Anna found the name on the doorbell; she had to ring several times before she was let in. Frisch lived in the back wing of a Union building built in the 1920s, its murals of working men untouched by the war. It was not he but his daughter who opened the door. Anna had no memory of her name.
“Good evening,” she said formally, looking down at the child. “I wish to speak to your father.”
“He had to go out,” the girl said. “To work.”
Anna turned to leave.
“You can call him if you like. We have a telephone.”
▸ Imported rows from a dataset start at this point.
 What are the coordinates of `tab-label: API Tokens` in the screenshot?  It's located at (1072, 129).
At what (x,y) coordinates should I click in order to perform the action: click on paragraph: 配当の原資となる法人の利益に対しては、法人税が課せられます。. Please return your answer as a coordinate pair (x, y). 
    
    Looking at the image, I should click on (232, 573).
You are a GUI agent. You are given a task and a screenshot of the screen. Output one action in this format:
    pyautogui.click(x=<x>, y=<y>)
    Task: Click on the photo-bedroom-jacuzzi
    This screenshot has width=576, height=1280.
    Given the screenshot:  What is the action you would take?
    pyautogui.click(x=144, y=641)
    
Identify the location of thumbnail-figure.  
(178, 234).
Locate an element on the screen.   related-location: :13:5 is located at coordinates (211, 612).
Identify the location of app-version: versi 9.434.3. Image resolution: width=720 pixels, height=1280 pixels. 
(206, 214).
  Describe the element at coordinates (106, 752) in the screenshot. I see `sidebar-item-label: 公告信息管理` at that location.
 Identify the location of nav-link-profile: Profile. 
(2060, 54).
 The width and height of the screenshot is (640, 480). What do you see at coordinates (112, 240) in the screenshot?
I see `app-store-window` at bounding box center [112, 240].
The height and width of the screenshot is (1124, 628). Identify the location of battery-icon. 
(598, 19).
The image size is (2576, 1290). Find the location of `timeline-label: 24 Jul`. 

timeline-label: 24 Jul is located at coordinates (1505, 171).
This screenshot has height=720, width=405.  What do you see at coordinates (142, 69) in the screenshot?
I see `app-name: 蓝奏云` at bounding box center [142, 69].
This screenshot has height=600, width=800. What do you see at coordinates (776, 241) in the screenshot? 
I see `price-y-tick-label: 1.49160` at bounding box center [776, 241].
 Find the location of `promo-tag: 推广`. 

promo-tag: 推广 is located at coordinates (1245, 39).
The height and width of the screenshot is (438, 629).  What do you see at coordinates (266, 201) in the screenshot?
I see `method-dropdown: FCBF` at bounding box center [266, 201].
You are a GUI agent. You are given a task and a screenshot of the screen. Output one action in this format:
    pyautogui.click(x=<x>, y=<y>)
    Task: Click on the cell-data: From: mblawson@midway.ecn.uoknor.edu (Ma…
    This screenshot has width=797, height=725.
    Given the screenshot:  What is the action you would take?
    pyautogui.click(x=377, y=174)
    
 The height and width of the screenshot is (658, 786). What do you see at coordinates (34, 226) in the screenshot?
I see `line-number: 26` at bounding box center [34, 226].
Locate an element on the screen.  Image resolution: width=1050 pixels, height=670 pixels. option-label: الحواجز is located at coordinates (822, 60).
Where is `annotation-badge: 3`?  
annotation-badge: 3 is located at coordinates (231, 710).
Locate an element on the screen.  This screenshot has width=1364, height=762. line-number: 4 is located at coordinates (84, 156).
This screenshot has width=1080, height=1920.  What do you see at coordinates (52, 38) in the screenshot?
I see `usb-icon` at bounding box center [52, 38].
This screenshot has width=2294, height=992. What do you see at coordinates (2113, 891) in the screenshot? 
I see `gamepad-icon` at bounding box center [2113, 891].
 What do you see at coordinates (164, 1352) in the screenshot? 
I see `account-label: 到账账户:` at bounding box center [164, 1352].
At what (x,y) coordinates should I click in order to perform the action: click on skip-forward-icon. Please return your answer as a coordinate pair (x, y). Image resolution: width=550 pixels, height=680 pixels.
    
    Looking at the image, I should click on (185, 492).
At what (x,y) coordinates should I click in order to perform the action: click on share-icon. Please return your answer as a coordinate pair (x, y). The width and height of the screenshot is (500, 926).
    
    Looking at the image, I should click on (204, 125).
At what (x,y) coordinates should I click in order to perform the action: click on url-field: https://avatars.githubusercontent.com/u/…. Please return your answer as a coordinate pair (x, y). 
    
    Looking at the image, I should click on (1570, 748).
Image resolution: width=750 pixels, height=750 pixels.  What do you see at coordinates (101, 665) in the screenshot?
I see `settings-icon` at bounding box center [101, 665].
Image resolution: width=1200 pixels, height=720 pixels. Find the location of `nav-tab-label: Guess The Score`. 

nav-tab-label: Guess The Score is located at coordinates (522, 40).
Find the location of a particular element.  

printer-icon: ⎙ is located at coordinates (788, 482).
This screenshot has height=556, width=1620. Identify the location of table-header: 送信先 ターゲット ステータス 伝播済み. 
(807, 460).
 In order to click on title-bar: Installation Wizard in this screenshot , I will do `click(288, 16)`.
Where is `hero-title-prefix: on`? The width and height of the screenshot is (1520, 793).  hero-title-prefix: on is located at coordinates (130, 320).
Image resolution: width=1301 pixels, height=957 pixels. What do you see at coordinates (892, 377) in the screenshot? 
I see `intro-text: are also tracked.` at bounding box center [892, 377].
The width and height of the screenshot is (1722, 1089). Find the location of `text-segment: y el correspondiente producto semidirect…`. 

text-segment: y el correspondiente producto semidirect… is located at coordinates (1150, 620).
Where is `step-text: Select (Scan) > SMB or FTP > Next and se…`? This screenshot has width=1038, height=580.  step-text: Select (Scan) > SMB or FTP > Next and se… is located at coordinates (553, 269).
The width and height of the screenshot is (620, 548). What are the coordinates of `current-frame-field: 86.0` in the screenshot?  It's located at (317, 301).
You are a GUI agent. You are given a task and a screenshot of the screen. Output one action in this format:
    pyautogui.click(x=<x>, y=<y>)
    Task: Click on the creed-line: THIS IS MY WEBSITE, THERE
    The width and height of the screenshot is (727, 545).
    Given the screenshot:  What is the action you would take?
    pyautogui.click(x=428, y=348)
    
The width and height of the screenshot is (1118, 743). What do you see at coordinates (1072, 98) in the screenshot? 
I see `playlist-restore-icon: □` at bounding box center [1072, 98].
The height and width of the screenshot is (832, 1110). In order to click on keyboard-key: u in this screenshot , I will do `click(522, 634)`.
“That would be most kind.”
She followed the girl into the small, cramped apartment. It smelled of boiled cauliflower and cigarettes. A coconut runner stretched from entrance to study. A look in the kitchen revealed a heap of dirty dishes; Frisch’s socks drying on the radiator, lined up in a messy row.
Frisch’s desk, by contrast, was remarkably tidy. Next to the telephone there lay two thin paper files, the first entitled
Anton Beer
. The second was not labelled. The little girl—Gertraut? Gerlinde?—dialed for her, passed her the receiver, then stood by the desk, watching her closely.
Ignoring her stare, wedging the receiver between shoulder and cheek, Anna opened both files. The first contained her “missing persons” statement about Anton, along with a list of witnesses interviewed. It appeared Frisch had done a second round of interviews about a month after his initial investigation that aimed to establish whether her husband “wore a glass eye.” His verdict read that “with considerable likelihood” Anton did.
“Several of the witnesses had not been aware of the eye but mention an odd sort of character to his gaze. I attribute their uncertainty to the quality of the prosthetic.” The unlabelled file contained police photographs of “unidentified body No. 48
VII
2,” along with the pathologist’s autopsy notes. She hastily closed it again, unwilling to revisit her trip to the morgue, and uncomfortably aware of the stare of the child by her side. The phone on the other end of the line, meanwhile, kept on ringing. Somewhere at the back of her mind she’d been counting the rings.
The duty sergeant at the local station picked up after the twenty-first, sounding sleepy. He promised to “have a look,” and returned after some minutes informing her that Frisch was not at his regular desk; he had been called out to stand in for a colleague at headquarters.